Existen dos comportamientos comunes a los que recurrimos las personas para no encarar ciertos sentimientos: embotellar emociones o incubar emociones. Susan David los describe con detalle en su libro “Agilidad emocional”. A ver si te identificas con alguno de ellos o con los dos.

Si te suena conocido hacer a un lado las emociones difíciles, disfrazarlas, esconderlas debajo del tapete, meterlas al fondo del cajón y taparlas con un montón de calcetines para no verlas y seguir con tu rutina -como si nada estuviera pasando- es posible que seas un embotellador de emociones.

¿Cómo se ve en la práctica? Después de un conflicto con alguien cercano podrías sumergirte en un proyecto de trabajo que “tienes” que hacer. Luego de una ruptura amorosa podrías encontrarte tomando alcohol para anestesiar al dolor. A lo mejor estás muy triste, con ganas de llorar, pero tienes que ir al colegio de tus hijos y como no quieres llegar con la evidencia en los ojos mejor te pones a hacer galletas para distraerte. O postergas frustraciones personales ocupándote de los demás. Podría ser también que no expresas lo que sientes para no alborotar el avispero o minimizas la importancia de esa promoción en el trabajo que no recibiste y haces como que no te duele.

El tema con embotellar emociones es que no soluciona su causa y podemos pasar años padeciéndolas estacionados en el mismo lugar. En un trabajo que odiamos, en la relación que no funciona o pasando tiempo con ese amigo tóxico. Ignorar las emociones impide cualquier posibilidad de cambio o crecimiento.

Embotellar tiene un riesgo que se conoce como “fuga emocional”. Podemos pasar semanas tratando de evitar un tema doloroso, actuando positivamente y haciendo todo lo que tenemos que hacer en términos de obligaciones con nuestro mejor disfraz puesto. De pronto nos damos cuenta que uno de nuestros hijos olvidó darle de comer al perro y armamos una guerra nuclear o estamos viendo una película inofensiva y alguna escena nos deja llorando sin control. Tenemos una fuga emocional cuando un detalle pequeño tiene la capacidad de liberar toda la presión acumulada.

Ahora, si te instalas profundamente en los sentimientos difíciles, te cuesta trabajo salir de ellos o ver más allá… es posible que seas un incubador de emociones. Quizá ensayas en tu mente conversaciones que vas a tener con tu jefe o tu novio cuando los veas. O te reprochas por haber dicho “X” en lugar de “Y” y te castigas por no haber hecho las cosas de diferente manera. Los incubadores de emociones son como una olla de cocimiento lento. Una de las cosas más difíciles para las personas de esta naturaleza es “dejar ir”.

A diferencia de los embotelladores que evaden sus emociones, los incubadores las sienten intensamente y corren el riesgo de ahogarse en ellas.
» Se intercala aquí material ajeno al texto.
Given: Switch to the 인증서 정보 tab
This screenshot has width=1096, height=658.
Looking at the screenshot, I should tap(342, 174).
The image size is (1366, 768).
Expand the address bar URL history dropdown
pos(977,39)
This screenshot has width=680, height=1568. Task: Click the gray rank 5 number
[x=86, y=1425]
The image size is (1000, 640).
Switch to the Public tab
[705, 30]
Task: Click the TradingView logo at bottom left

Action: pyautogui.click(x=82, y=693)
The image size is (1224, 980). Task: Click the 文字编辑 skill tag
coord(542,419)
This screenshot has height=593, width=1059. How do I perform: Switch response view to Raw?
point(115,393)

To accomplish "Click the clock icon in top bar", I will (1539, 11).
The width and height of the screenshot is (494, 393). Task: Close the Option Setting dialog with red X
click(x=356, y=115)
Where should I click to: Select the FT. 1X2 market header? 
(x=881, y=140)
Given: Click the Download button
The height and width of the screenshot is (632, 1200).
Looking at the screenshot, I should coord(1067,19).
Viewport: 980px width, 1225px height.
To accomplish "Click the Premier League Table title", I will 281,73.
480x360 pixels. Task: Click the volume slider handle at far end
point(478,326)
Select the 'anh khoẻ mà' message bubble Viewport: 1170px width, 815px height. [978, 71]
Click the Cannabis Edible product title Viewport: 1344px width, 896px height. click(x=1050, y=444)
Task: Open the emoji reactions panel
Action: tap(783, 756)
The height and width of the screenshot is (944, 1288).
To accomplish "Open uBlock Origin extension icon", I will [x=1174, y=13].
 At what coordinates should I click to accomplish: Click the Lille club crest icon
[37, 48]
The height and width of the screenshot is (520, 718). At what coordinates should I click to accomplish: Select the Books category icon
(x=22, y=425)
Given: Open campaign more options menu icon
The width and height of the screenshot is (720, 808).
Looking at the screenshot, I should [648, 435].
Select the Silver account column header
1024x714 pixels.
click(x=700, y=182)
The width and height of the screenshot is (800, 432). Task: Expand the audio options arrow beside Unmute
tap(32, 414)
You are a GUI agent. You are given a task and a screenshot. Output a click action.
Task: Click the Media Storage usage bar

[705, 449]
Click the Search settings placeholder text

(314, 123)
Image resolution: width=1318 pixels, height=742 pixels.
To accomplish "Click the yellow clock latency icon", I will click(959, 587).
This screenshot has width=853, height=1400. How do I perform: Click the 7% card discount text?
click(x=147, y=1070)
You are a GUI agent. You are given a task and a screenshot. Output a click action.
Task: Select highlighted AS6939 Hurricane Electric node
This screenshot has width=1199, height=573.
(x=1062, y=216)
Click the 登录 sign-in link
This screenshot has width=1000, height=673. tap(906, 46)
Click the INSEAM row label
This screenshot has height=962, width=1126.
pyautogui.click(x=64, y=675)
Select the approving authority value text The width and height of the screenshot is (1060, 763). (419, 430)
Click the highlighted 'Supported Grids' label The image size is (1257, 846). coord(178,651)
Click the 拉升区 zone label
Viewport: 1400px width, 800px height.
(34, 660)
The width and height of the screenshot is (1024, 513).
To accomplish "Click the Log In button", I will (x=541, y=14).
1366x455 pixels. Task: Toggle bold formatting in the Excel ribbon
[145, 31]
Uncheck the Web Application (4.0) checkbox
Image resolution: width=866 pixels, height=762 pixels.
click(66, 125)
Pueden tener la impresión de que pensando mucho en sus problemas o mortificaciones solucionan el problema. Pero sólo pensar no es suficiente, más bien es agotador y poco productivo. Es necesario tomar acción.

Ni embotellar ni incubar emociones favorecen nuestra salud y bienestar. Son “aspirinas emocionales de corto plazo”, como dice David. Recurrir a estas tácticas de vez en cuando no es problema; a veces es necesario hacer a un lado un conflicto para sacar adelante una tarea importante.

Pero estas estrategias usadas de manera consistente tienen un efecto negativo en nuestras condiciones de vida, frenan el cambio y nos alejan de la gente que queremos.

No es fácil cambiar nuestros estilos de un día para otro, pero quizá un primer paso podría ser identificar nuestras reacciones cuando estamos invadidos de emociones difíciles y mostrar un poco de curiosidad para explorar de dónde vienen.

Y tu… ¿embotellas o incubas emociones?

2 thoughts on “¿Embotellador o incubador de emociones?

  1. Muy bueno! El problema que veo hoy en día el marketing, medios y farmacéuticas nos quieren vender la idea de que todo el tiempo estemos “happy” a través del consumo y medicamentos. Es bueno permitirnos ser humanos y experimentar todas las emociones y asimilar su origen.